-- Start of Supplied records --

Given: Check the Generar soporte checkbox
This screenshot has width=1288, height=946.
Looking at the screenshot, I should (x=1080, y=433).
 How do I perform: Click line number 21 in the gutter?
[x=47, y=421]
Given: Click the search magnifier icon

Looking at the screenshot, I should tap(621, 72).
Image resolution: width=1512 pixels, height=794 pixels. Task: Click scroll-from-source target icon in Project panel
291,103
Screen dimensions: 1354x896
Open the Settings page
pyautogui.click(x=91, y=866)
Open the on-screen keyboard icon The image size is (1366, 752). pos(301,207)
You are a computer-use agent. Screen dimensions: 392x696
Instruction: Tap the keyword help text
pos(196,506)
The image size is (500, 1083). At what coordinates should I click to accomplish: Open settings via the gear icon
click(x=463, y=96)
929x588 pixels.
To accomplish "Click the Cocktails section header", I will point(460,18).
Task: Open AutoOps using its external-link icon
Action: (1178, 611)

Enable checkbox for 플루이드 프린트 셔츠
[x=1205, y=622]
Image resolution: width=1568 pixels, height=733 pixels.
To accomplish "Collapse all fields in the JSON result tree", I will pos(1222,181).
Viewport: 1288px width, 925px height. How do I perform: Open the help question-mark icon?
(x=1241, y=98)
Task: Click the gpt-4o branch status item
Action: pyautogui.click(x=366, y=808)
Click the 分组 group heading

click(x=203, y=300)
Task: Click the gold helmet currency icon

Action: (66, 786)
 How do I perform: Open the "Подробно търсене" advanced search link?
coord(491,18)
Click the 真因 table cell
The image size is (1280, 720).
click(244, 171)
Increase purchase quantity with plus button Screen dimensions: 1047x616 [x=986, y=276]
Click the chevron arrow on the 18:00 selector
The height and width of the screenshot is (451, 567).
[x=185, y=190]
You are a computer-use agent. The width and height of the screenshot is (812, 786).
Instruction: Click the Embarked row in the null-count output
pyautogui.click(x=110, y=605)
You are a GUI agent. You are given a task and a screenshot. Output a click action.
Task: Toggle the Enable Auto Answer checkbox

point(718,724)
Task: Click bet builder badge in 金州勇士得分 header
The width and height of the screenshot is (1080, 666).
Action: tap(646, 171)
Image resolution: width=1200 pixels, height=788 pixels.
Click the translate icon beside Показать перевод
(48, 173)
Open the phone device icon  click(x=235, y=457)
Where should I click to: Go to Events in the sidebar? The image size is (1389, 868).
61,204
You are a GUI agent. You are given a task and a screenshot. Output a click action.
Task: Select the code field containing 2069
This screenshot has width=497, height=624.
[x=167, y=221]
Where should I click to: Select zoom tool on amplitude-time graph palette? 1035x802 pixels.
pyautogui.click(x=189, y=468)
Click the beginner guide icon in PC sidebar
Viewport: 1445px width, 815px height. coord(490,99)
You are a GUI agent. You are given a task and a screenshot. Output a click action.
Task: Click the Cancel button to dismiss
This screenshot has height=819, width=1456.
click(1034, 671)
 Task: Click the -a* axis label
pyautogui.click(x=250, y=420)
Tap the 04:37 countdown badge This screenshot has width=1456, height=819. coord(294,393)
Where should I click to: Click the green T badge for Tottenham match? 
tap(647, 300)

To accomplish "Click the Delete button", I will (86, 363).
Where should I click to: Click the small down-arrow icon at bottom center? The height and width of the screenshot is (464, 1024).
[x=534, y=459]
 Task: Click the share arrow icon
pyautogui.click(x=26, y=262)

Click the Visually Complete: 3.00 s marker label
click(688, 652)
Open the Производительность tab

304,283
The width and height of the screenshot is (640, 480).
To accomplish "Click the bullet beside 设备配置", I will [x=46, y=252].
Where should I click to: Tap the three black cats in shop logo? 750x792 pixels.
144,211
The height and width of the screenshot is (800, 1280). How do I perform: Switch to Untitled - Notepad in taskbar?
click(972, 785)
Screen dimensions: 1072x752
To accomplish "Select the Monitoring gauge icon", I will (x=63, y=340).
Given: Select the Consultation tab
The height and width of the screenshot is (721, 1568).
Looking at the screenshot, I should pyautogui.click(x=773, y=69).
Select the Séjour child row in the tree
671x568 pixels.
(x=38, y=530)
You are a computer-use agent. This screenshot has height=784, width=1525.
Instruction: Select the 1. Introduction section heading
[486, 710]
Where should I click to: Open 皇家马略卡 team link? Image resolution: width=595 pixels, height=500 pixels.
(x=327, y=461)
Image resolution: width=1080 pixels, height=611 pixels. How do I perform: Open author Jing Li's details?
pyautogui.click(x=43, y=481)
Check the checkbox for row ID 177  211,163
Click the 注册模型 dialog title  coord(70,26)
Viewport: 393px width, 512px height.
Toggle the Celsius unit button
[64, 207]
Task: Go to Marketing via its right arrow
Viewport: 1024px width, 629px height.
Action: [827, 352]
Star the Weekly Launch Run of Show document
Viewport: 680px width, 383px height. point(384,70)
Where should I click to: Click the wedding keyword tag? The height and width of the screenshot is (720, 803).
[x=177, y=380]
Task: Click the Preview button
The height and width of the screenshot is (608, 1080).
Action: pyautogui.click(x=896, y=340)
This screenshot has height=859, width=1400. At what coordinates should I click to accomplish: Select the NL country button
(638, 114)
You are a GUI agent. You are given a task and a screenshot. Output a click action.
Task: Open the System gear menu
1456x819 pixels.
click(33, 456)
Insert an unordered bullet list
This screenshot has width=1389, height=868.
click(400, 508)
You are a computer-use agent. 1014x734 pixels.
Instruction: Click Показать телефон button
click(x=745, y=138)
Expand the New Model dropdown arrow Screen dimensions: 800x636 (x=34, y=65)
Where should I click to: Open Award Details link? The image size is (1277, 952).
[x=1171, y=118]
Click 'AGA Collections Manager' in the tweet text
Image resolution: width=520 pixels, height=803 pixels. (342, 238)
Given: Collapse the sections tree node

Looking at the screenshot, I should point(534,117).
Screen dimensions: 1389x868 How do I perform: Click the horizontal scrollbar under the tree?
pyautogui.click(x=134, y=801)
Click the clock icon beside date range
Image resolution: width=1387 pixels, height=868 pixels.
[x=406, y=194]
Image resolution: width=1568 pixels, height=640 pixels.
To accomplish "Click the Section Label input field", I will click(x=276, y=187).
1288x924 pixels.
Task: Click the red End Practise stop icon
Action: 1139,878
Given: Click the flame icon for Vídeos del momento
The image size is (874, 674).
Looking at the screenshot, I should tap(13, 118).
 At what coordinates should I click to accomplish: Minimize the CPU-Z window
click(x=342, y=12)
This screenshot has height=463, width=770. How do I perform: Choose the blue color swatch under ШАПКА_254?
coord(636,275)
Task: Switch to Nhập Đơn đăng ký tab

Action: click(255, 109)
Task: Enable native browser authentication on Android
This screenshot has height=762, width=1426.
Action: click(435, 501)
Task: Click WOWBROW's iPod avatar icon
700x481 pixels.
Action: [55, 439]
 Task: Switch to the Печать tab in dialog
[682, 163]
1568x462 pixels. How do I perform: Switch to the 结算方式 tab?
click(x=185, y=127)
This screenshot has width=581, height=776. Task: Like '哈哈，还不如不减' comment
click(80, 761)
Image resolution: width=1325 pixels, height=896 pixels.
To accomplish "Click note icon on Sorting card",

-- End of Supplied records --

Please duplicate the records above, from the line containing "Click the beginner guide icon in PC sidebar" through the line containing "tap(647, 300)", both ends included, and give only those lines.

_Final result_
Click the beginner guide icon in PC sidebar
Viewport: 1445px width, 815px height. coord(490,99)
You are a GUI agent. You are given a task and a screenshot. Output a click action.
Task: Click the Cancel button to dismiss
This screenshot has height=819, width=1456.
click(1034, 671)
 Task: Click the -a* axis label
pyautogui.click(x=250, y=420)
Tap the 04:37 countdown badge This screenshot has width=1456, height=819. coord(294,393)
Where should I click to: Click the green T badge for Tottenham match? 
tap(647, 300)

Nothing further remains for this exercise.